Everything is faster, and yet we still wait. Loading, booting (and rebooting), buffering—represented in spinning wheels, progress bars and completion percentages are the imposed pauses on our daily lives. A click takes an instant. The hope for a response grows stronger during that interminable wait. Waiting looks at the most mundane part of our day through the graphic representations built to help us wait.
The spinning wheel’s sole purpose is to assure us that things have not frozen, merely loading. But the spinners are subject to the same glitches they are there to hide. Angst arises quickly when the spinning wheel stops spinning, if even for a split second. All we can do is wait.

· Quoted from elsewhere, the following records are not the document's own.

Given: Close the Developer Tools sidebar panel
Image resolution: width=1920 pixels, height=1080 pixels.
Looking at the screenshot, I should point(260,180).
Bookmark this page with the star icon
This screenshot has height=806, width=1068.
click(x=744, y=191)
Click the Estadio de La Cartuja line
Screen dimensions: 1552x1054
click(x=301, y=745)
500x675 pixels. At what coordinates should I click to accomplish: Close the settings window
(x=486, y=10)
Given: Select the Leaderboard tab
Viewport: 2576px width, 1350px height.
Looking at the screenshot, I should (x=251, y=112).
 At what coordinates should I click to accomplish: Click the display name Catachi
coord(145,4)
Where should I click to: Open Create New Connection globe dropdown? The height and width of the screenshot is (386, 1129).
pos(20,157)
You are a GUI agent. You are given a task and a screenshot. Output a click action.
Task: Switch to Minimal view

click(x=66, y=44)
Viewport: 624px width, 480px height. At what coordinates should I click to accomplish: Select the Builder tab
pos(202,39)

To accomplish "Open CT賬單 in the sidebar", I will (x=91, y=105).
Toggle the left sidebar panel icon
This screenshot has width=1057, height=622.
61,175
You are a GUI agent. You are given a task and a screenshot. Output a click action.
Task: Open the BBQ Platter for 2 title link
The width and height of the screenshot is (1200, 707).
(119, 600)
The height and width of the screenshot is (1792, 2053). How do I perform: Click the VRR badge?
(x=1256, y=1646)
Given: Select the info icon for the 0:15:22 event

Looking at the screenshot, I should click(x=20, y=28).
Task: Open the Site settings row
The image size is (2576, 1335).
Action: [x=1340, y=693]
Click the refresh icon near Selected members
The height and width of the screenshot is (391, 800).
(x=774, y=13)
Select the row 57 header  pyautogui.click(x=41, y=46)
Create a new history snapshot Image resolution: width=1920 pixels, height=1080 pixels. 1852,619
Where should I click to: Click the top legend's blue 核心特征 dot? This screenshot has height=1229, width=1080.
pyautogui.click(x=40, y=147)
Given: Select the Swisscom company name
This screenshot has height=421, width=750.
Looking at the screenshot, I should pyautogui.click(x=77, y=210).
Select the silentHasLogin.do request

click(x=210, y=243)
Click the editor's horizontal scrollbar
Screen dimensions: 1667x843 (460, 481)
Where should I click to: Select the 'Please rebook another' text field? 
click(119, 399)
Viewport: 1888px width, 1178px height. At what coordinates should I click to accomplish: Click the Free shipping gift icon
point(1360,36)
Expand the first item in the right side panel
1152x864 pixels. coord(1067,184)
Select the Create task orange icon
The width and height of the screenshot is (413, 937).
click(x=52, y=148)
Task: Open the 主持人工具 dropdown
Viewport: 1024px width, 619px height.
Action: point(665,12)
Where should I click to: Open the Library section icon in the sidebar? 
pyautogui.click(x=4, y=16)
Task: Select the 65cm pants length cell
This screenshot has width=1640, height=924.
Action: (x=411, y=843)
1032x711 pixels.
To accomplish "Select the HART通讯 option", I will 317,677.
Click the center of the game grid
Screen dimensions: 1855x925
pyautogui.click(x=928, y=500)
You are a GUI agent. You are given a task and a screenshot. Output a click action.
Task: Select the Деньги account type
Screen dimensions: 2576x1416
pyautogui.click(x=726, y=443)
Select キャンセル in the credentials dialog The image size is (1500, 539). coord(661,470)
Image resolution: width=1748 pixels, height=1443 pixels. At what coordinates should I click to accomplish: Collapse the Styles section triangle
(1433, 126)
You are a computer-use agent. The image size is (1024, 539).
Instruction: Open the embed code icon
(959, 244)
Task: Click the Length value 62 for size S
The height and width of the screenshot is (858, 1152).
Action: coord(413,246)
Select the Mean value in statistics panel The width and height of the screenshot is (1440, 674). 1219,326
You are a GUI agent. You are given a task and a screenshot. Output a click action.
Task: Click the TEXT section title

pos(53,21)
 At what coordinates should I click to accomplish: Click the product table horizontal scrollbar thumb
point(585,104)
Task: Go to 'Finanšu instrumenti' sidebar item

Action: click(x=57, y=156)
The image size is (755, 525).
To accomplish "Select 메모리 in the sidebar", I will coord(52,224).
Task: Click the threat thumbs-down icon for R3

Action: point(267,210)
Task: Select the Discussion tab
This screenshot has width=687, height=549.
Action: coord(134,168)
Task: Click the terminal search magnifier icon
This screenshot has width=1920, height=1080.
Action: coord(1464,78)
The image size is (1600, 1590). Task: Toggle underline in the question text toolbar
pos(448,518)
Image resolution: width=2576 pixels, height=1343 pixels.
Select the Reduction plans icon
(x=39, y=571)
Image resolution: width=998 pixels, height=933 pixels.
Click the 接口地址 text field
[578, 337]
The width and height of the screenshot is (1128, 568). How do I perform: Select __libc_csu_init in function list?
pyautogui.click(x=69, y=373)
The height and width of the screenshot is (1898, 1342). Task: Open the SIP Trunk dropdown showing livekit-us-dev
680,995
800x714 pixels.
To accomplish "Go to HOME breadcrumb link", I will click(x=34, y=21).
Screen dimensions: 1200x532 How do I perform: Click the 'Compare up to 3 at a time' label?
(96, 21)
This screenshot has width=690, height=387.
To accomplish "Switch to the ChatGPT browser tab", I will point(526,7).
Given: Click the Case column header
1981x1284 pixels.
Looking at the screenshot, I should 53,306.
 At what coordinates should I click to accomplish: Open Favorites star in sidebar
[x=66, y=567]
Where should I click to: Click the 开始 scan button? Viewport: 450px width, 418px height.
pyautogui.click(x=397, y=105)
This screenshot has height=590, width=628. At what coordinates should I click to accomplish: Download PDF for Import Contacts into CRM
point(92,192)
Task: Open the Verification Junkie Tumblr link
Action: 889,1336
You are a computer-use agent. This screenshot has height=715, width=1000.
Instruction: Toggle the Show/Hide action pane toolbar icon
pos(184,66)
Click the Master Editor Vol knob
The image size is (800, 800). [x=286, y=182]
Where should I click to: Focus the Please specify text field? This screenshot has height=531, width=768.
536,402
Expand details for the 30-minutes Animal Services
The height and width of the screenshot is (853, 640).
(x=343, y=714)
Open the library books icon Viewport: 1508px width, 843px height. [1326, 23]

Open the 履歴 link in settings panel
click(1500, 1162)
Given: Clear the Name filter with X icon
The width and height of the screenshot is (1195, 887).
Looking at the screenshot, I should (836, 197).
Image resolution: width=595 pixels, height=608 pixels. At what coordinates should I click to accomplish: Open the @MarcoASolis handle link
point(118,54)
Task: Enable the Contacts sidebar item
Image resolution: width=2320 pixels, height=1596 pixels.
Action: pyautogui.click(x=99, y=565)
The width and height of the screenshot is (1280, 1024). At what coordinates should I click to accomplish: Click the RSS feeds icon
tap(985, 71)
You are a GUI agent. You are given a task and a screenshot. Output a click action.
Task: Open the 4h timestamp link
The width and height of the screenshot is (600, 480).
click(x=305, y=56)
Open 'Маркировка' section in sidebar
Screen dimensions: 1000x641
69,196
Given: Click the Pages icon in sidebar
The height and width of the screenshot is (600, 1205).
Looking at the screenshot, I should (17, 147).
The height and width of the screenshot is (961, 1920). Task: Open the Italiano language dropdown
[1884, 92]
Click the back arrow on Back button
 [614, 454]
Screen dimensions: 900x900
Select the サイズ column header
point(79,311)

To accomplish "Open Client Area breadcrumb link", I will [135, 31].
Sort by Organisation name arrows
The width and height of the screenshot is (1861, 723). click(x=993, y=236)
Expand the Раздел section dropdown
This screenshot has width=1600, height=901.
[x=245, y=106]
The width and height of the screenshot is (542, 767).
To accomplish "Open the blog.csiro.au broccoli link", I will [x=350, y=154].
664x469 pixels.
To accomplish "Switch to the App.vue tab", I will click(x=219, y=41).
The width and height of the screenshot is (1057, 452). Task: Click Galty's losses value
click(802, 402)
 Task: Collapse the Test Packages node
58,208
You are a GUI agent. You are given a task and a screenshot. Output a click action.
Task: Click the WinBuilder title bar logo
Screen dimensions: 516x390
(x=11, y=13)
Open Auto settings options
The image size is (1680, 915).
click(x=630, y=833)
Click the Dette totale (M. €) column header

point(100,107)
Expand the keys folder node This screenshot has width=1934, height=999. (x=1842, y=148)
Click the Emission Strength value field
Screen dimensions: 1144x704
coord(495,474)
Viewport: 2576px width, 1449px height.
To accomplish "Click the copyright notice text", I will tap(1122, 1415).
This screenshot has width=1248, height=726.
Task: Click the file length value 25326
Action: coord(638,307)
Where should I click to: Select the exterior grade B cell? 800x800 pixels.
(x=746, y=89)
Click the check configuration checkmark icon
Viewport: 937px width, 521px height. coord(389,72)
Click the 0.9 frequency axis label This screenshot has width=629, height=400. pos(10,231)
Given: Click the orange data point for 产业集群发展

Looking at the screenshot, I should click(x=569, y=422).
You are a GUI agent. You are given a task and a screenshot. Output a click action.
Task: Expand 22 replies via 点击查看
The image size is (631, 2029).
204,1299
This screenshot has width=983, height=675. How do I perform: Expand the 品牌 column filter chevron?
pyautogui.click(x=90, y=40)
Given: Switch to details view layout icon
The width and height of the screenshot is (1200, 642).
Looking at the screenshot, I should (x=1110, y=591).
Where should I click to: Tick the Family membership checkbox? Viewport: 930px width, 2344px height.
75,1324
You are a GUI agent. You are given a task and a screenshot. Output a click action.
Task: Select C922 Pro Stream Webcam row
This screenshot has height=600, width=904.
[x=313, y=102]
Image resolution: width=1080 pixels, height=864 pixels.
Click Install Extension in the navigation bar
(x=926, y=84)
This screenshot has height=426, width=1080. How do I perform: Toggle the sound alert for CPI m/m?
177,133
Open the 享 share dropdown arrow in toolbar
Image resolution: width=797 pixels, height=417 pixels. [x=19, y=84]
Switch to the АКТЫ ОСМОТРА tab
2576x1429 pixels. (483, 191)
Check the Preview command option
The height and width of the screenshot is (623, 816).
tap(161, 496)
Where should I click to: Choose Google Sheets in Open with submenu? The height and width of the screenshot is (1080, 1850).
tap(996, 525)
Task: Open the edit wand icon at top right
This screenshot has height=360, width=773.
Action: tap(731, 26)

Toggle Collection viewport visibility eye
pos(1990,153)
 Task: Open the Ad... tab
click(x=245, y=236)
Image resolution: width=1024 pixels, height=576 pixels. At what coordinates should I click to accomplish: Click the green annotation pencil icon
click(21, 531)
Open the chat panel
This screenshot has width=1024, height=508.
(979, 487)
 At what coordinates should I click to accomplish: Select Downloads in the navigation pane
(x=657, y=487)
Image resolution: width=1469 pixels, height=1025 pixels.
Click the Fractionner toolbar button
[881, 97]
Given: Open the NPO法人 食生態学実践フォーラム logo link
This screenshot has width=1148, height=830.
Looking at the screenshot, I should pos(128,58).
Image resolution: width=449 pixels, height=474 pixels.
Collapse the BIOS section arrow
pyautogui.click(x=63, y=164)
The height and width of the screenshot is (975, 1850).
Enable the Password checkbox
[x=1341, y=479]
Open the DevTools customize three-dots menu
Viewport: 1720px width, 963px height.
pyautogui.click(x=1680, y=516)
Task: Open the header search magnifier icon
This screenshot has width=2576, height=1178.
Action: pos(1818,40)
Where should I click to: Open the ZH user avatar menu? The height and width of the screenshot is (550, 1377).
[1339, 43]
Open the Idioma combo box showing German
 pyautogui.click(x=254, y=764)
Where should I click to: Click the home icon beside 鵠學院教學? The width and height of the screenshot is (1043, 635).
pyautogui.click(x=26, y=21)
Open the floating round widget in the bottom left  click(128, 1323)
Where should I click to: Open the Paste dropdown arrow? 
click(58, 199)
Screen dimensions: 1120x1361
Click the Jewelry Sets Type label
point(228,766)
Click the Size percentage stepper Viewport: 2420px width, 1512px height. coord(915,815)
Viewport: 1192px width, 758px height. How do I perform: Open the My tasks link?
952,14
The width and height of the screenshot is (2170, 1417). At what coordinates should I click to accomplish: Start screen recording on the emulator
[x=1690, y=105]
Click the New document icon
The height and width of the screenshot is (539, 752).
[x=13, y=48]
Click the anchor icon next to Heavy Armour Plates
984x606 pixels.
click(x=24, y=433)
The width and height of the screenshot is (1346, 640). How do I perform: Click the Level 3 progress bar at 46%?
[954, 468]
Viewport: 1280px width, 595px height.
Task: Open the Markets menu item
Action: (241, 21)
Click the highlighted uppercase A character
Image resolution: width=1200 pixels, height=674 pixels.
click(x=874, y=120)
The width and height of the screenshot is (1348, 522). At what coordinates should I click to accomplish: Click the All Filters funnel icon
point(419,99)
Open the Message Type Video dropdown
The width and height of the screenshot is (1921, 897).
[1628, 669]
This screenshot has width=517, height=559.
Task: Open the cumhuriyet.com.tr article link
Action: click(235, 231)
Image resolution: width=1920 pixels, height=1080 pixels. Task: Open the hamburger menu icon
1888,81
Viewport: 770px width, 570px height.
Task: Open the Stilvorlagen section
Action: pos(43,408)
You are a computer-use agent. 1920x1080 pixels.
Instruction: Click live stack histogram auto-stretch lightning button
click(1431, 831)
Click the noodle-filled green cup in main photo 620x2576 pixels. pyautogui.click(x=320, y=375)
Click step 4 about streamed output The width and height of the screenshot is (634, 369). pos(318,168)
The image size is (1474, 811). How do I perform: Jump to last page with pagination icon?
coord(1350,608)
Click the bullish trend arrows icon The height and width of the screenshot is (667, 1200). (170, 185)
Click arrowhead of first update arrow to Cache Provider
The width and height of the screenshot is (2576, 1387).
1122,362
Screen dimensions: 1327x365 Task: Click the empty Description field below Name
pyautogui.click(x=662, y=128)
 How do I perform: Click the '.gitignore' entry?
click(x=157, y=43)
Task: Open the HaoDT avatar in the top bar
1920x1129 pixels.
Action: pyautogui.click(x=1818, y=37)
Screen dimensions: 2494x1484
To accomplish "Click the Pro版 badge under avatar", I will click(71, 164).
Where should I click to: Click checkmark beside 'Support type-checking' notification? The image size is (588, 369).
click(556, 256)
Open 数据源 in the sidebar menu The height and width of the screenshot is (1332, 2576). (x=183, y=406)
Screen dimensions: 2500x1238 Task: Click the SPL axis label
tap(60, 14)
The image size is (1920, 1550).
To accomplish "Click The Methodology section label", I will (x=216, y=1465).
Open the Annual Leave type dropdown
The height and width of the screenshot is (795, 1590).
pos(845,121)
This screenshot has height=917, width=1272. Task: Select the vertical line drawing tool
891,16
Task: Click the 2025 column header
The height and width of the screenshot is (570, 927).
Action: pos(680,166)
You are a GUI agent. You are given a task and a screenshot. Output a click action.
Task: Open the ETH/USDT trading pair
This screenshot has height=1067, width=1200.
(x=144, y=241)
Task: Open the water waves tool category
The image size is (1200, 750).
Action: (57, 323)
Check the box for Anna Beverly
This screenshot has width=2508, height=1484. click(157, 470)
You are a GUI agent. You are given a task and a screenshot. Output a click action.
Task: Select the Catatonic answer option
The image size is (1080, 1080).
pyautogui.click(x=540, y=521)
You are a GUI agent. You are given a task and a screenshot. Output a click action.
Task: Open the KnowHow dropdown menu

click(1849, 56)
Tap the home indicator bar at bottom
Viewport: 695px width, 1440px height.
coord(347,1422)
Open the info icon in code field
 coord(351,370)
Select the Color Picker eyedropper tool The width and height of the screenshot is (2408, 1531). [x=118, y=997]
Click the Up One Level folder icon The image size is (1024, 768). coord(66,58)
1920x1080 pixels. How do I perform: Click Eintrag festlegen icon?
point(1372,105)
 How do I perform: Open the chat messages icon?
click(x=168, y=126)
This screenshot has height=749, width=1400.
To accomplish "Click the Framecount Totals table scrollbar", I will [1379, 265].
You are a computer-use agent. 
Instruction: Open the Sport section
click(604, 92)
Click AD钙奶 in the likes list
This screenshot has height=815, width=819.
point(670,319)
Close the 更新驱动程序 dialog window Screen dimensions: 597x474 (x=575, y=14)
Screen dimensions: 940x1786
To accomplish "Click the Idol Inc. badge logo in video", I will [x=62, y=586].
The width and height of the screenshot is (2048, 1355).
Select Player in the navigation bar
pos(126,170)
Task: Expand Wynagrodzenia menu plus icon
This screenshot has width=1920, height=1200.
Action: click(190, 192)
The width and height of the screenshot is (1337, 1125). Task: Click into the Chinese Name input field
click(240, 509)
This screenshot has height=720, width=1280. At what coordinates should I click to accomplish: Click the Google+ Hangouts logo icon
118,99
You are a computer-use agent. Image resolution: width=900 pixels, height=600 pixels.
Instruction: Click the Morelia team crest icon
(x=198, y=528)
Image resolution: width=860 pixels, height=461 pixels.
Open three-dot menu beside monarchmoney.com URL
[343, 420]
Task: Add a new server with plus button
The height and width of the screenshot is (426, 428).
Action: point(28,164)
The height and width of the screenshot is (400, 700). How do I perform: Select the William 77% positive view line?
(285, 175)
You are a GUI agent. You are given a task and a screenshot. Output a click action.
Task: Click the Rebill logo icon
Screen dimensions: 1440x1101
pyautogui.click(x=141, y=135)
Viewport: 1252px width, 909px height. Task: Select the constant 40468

As part of group show /Glitch each artist is represented by an AR-code – an augmented reality marker embedded with visual information that can only be viewed with the aid of a computer or smart-phone. As visitors walk through the gallery, they can interact with the markers using either their smart-phone or one of the tablets that will be provided by the gallery. When a visitor points their phone at the marker for Waiting, one of several handmade spinning wheel GIFs appears on their phone. And because they're endlessly looping, Waiting tests their patience. They wait for the artwork to appear; not realizing that the spinning wheel is the artwork.
A Project by Addie Wagenknecht and Pablo Garcia
Made for "Economics + The Immaterial", an exhibit for Run Computer Run (Part of /GLITCH) At Rua Red (South Dublin Arts Centre), Ireland.